From the Latin lingua  , "tongue"

Examples and Observations

Cowboy Lingo

"The various buildings on the ranch had their various slang names. The main house, or house of the owner, was known as the 'white house' (its usual color, if painted), the 'Big House,' 'Bull's Mansh,' or 'headquarters.' The 'bunkhouse' was equally well known as the 'dog-house,' 'dice-house,' 'dump,' 'shack,' or 'dive,' while the 'cook-shack,' if it was a separate building, was spoken of as the 'mess-house,' 'grub-house,' 'feed-trough,' 'feed-bag,' 'nose-bag,' or 'swallow-an'-git-out trough.'"  (Ramon Frederick Adams, Cowboy Lingo. Houghton, 2000)

Australian Lingoes

"To speak the lingo is to become a member of a group that shares a sense of itself and expresses that sense in its own language. In the sense of the Great Australian Lingo that group consists of all its speakers--most Australians, in fact. There are also many other lingoes, past and present, that are and have been spoken in Australia by different groups, or speech communities as they are called. . . .

"What does the term TALK RIVER mean, for example? You almost certainly will not know unless you worked in or were close to the Murray River boat trade. In that speech community, it means to talk about matters relating to the river, its people and its business. Unless you are involved with the welding trade you would be unlikely to know that STICK and TIC refer to different forms of welding--STICK is with flame heat and TIC with an electric arc. Nor would you know what a KROMER CAP is."​ (Graham Seal, The Lingo: Listening to Australian English. UNSW Press, 1999)

Hospital Lingo

"Like any specialized jargon, the shoptalk used by residents not only conveys facts but provides a running commentary on the absurdities of hospital life...

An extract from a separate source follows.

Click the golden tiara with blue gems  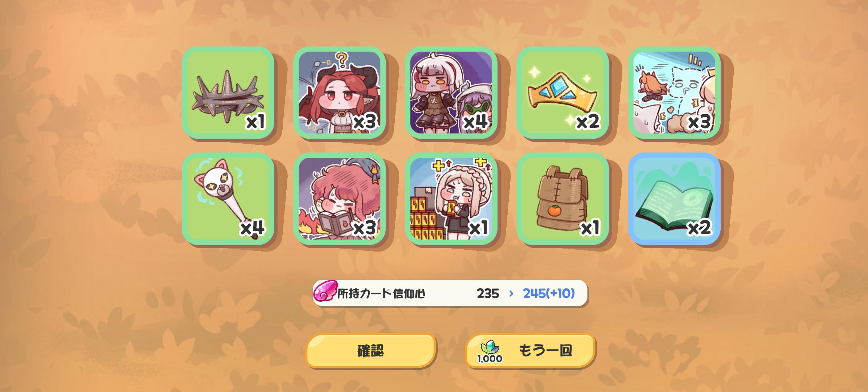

"A sampling of current resident-speak follows, drawn from the wards of a busy teaching hospital.

"Banana bag: an intravenous solution containing a liquid multivitamin that colors the fluid a bright yellow, used in undernourished or alcoholic patients.

"Doc-in-the-box: an urgent-care walk-in clinic. 'He's moonlighting at a doc-in-the-box downtown.'

"Gomer: shorthand for 'Get out of my emergency room.' Any undesirable patient, usually one that is unkempt, demented, combative or any combination of the above...

"Tail-light sign: when a patient (usually elderly) is dropped off at an emergency room by relatives who drive away before an evaluation is complete, forcing the patient to be admitted to the hospital whether or not his medical condition requires it.

"Wallet biopsy: checking a patient's insurance or financial status before embarking on expensive procedures." (adapted from "Hospital Lingo: What's a Bed Plug? An L.O.L. in N.A.D." by Sheilendr Khipple. The New York Times, May 13, 2001)

The Use of War Lingo by Journalists

"Back in August, the [Associated Press] issued a memo about how to convey campaign coverage, and it included this passage:

war lingo — use criticized instead of attacked, or choose a better verb to describe what the candidate is doing, i.e., challenging, doubting, etc. Also avoidable: launch an assault, take aim, open fire, bombard.

AP Deputy Managing Editor for Standards Tom Kent lays out the thinking behind the rules: 'We’ve long felt it’s a good idea to avoid weapons metaphors when we’re not talking about real weapons.

Even beyond evoking memories of violent events, we think frequent use of these terms in non-military situations smacks of overdramatization and hyping,' writes Kent via e-mail." (Erik Wemple, "No More 'Taking Aim,’ ‘Blasting,’ ‘Sniping’!" The Washington Post, December 20, 2012)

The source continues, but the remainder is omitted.